5.4.1.Cancro do pulmão

Mundialmente, o cancro do pulmão é a principal causa de morte por cancro. É composto por dois subtipos histológicos, os carcinomas de pulmão de não pequenas células (CPNPC) e os carcinomas de pulmão de pequenas células (CPPC). O CPNPC é o subtipo mais prevalente, dividindo-se em adenocarcinomas, carcinomas de células escamosas ou carcinomas de grandes células, e sendo responsável por 85% dos cancros do pulmão, onde o tabagismo representa uma das principais causas. Salienta-se, no entanto, que a prevalência deste tipo de cancro tem vindo a aumentar em não fumadores. (123–125)

Os CPNPC podem ser caracterizados a nível molecular por mutações recorrentes que ocorrem em oncogenes, EGFR, BRAF e KRAS (do inglês, Epidermal growth factor receptor, v-Raf murine sarcoma viral oncogene homolog B e Kirsten rat sarcoma viral oncogene homolog, respetivamente), entre outros. O acompanhamento do doente envolve estudos moleculares, quer a nível do diagnóstico, quer do prognóstico, seleção da terapia mais adequada ao doente e deteção de recaídas atempadamente. A gestão do doente com CPNPC pressupõe a correta caracterização dos genes, pois existem terapias dirigidas que apenas estão disponíveis em determinado contexto molecular. Foram desenvolvidos inibidores de tirosina quinase (TKIs), que adiam a progressão da doença. (124,125)
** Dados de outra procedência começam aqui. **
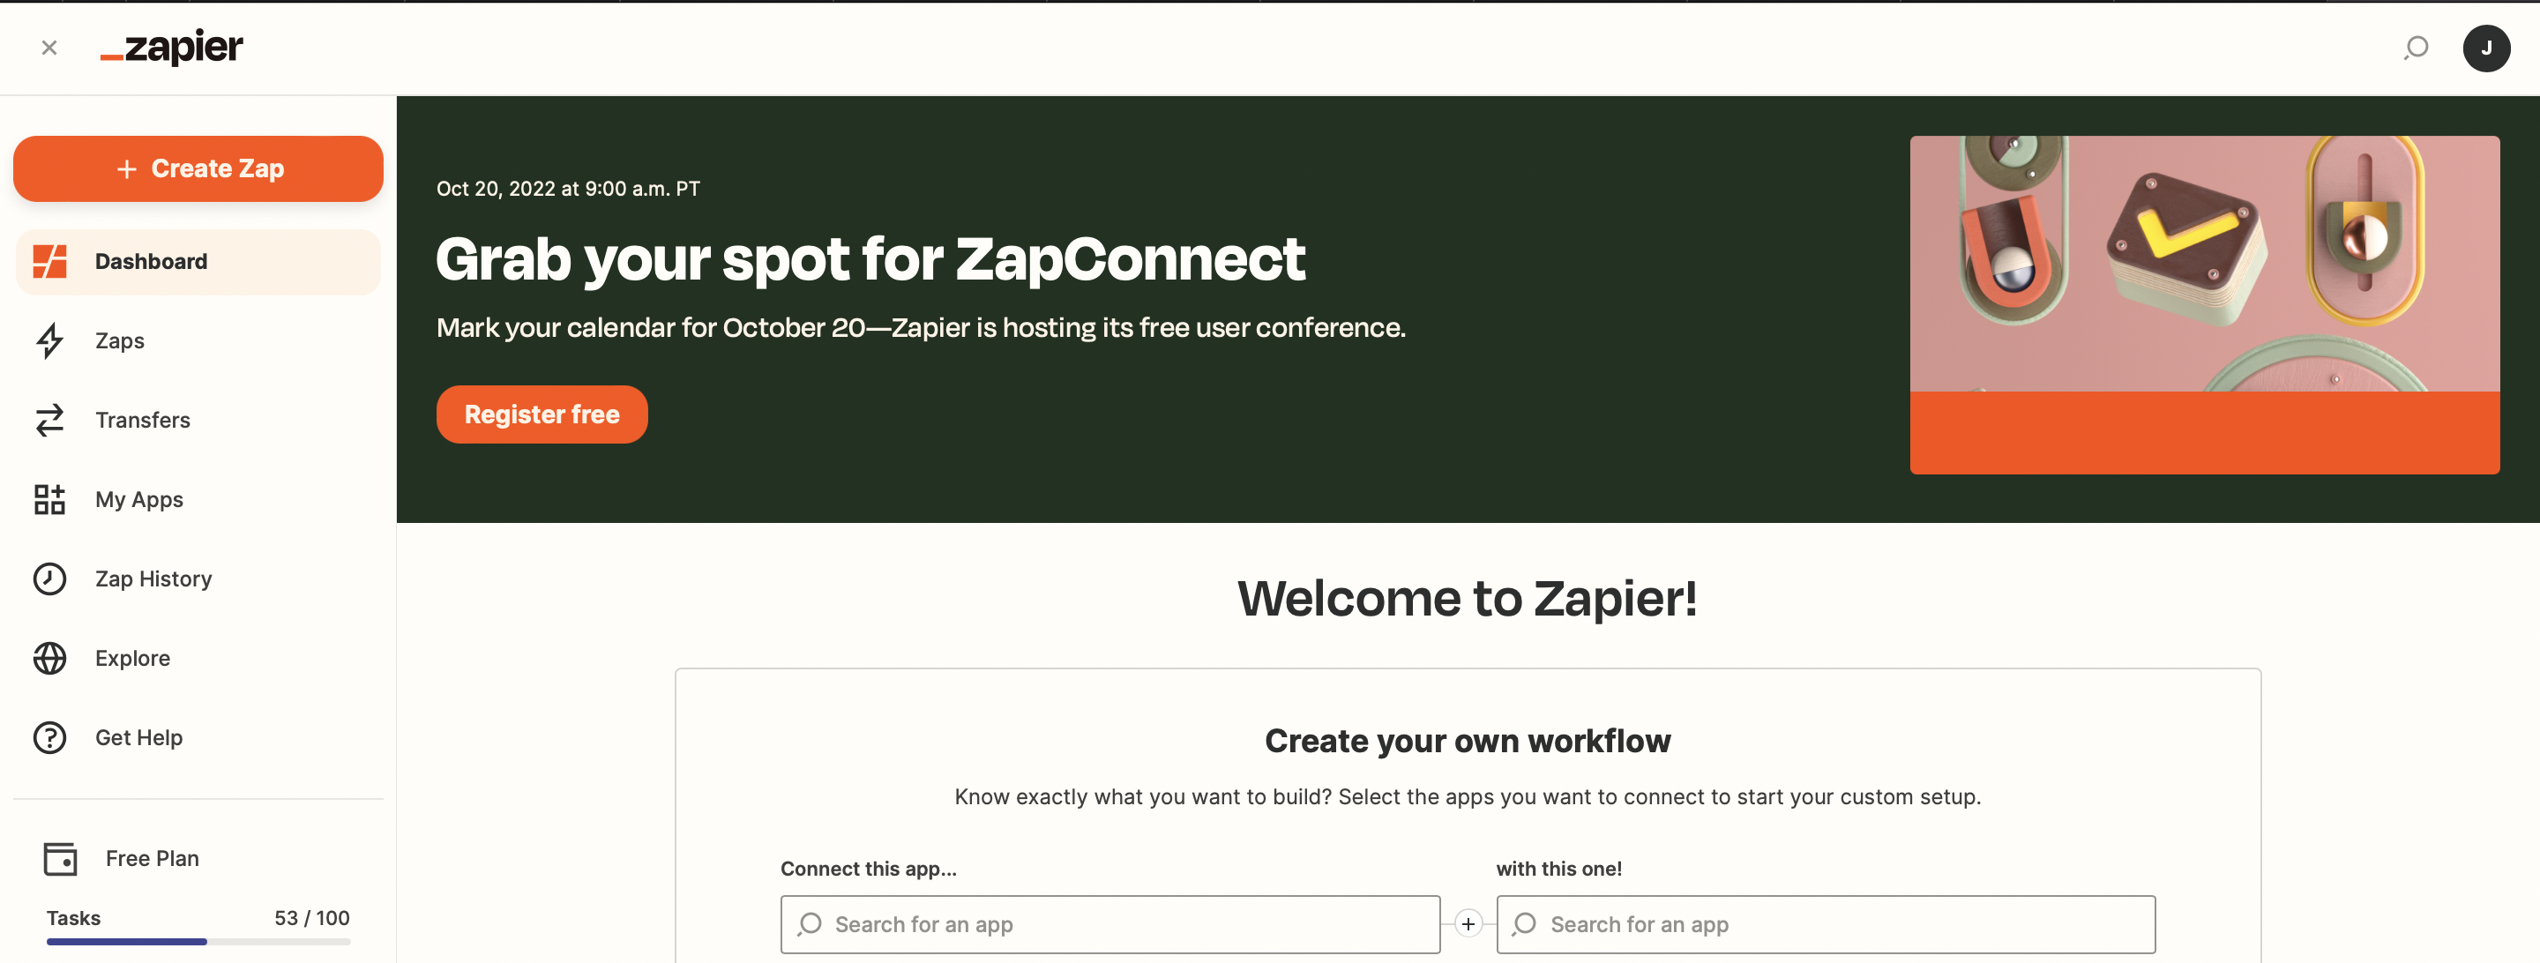This screenshot has width=2540, height=963.
Task: Click the plus icon between app fields
Action: click(1468, 925)
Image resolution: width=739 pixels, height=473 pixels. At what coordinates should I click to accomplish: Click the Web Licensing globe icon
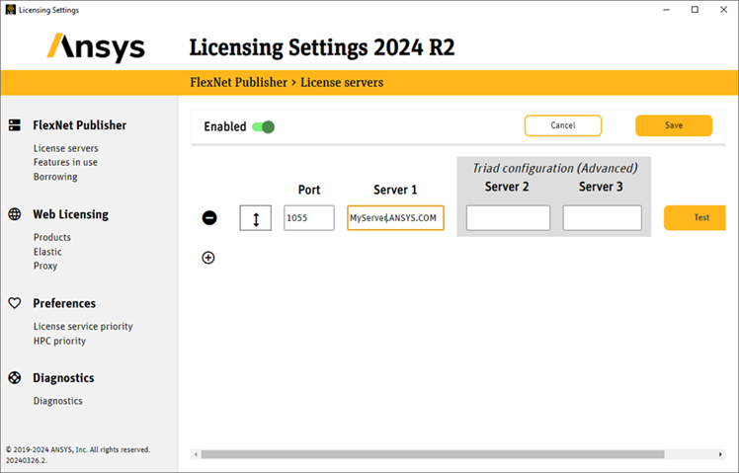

No entanto, durante o tratamento destes doentes, o tumor poderá adquirir mutações de resistência aos efeitos dos fármacos que limitam a eficácia da quimioterapia. Assume-se geralmente que os tumores que são misturas heterogéneas de células sensíveis e resistentes à quimioterapia podem responder inicialmente ao tratamento, mas depois surgem recaídas, com a predominância das células resistentes. Deste modo, é fundamental a análise mutacional dos genes em questão. (121)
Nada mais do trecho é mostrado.